Per cutaneous inoculation (by needle or other instrument that pierces the skin) carries a low risk of HIV transmission of around 0.3% (95% CI 0.2 to 0.5);[9
] our study also did not report any HIV case.
Majority of people (63.7%) in this study who suffered occupational injuries were females. Male: female ratio whether in PLHIV or patients on ART show a male dominance, whereby the male female ratio is around 2:1. This study shows a female vulnerability in healthcare settings, which needs to be targeted through training of HCP with special emphasis on female employee (staff nurses, technicians, and helpers). Proportions of staff nurses (28.1%), medical officers (26.6%), and laboratory technicians (14.4%) in our study were high when compared with 19%, 18%, and 10%, respectively, by Baheti et al
. They all being highly vulnerable for increased risk for acquiring blood borne HIV exposures in care settings in India.[8
PEP is the cost-effective measurements in low and middle income countries in HIV care settings for HCP getting exposed to infectious materials.[10
] While 120 out of 278 are still in the window period; rest who could be tested were found non reactive. This may be due to the timely institution of effective PEP. It may not be true in all cases as 25 HCP had severe exposure and for another 30 we are unsure whether they took it for required 28 days or not. The fact that majority of them (55–57%) do not come for repeat testing is a worrying aspect. Staff still have the fear of stigmatization and afraid to know their HIV status, more so at the facility where they are working. All healthcare units should ensure to have adequate staff counselling and education about risk of infection after occupational exposure. Policies and procedures should be in place and the staff should be aware about the actions to be taken in the event of occupational exposure.
However, one encouraging fact was that most of the HCP (85%) exposed to occupational exposure had their baseline HIV test done, all being HIV non reactive. It is important that once PEP started, it should be taken for full duration of 28 days. More than 94% respondents who were prescribed the PEP took it for full 28 days. Rest discontinued it for the side effects to PEP regimen. Adverse effects due to PEP should be treated with core concern to continue PEP. Detailed counselling is required in such cases for better mental preparation for post PEP outcome as well.

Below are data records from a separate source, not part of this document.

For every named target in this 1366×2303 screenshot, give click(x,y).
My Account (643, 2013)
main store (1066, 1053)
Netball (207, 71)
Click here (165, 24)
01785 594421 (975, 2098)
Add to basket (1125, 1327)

HCPs should be educated to report occupational exposures immediately after the occurrence, particularly because hepatitis B vaccine and HIV - PEP is most effective if administered soon after the exposure. Exposed HCP of all cadres must be aware of the standard instructions for access to urgent advice of occupational exposure and the fact that HIV testing should be done at the baseline level and after the completion of the PEP at interval of 3 and 6 months to confirm the HIV status of exposed HCP.[2
Equally important for the HCP is to know how to minimize the injuries and about the round the clock availability of PEP, expected adverse events, and the strategies for managing them. It must be noted that PEP is not cent percent effective in preventing HIV seroconversion,[11
] Therefore, PEP cannot be considered to replace the universal precautions and avoiding occupational injuries. Persons who take PEP and are under follow up for 6 months should abstain from any high risk behaviour activity and not donate blood.[12
] Although preventing blood exposures is the primary means of preventing occupationally acquired blood borne diseases, appropriate post-exposure management is an important element of workplace safety. The study highlights the need of standardized protocols for management of exposure to blood borne pathogens. It also reflects the need for safe working environment in all hospitals. There is a need to report, investigate and follow-up needle stick injuries. Drugs for PEP for HIV should be available 24 hours readily in hospitals for immediate use by HCPs.
This study indicates the need to reinforce knowledge regarding various aspects of occupational PEP to health care personals especially those associated with nursing (staff nurse, nursing students), Resident doctors and Laboratory technicians. Another study from Ahmadabad[13
] has shown that by regular sensitization and universal precaution workshops increase the awareness among HCPs for reducing HIV infection risk and transmission and prevention through PEP.
Success of entire program depends up on (1) making PEP drugs available everywhere, (2) making the staff informed about avoiding injuries, following universal precautions and preparing them to take PEP as and when indicated with its all associated procedures.